TASK TO CARRY OUT:
Return the lines below that carry the word "screenshot".
########
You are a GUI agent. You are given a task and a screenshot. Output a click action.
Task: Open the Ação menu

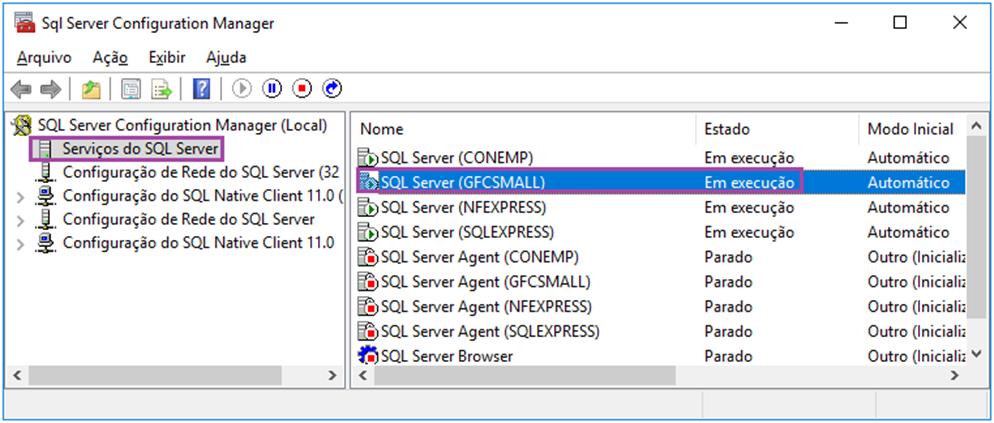coord(110,58)
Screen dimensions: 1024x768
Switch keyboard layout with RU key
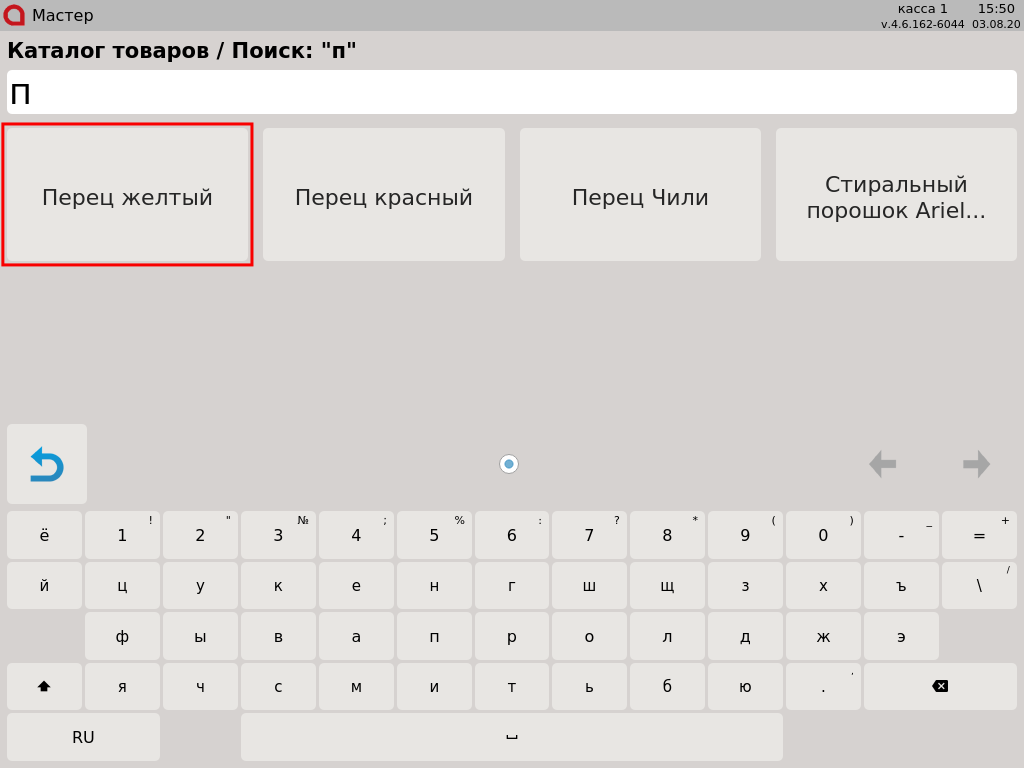point(83,737)
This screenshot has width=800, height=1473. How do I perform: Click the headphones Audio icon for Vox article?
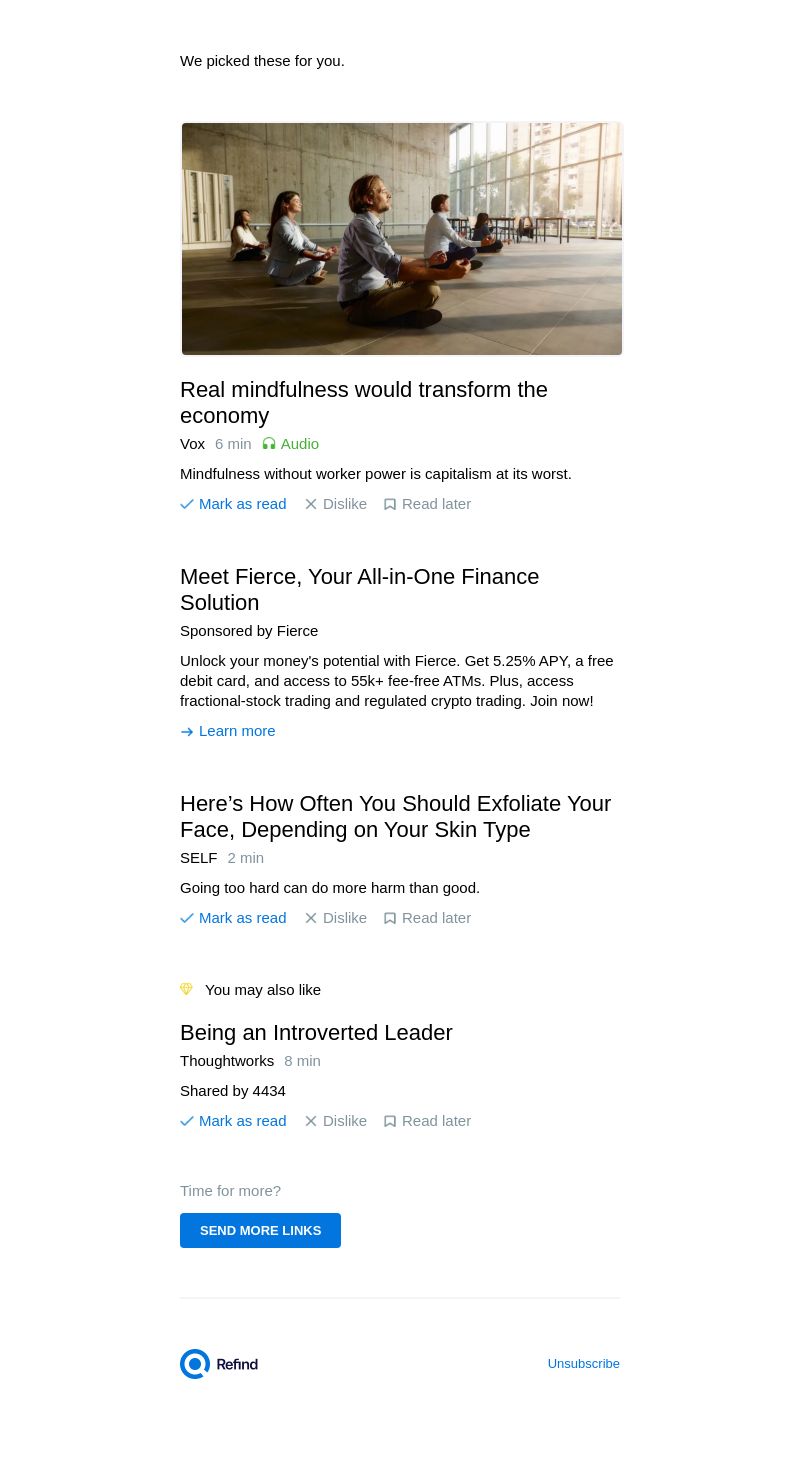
########
EXERCISE OUTPUT:
You are a GUI agent. You are given a task and a screenshot. Output a click action.
This screenshot has width=800, height=1473. How do I perform: Click the headphones Audio icon for Vox article?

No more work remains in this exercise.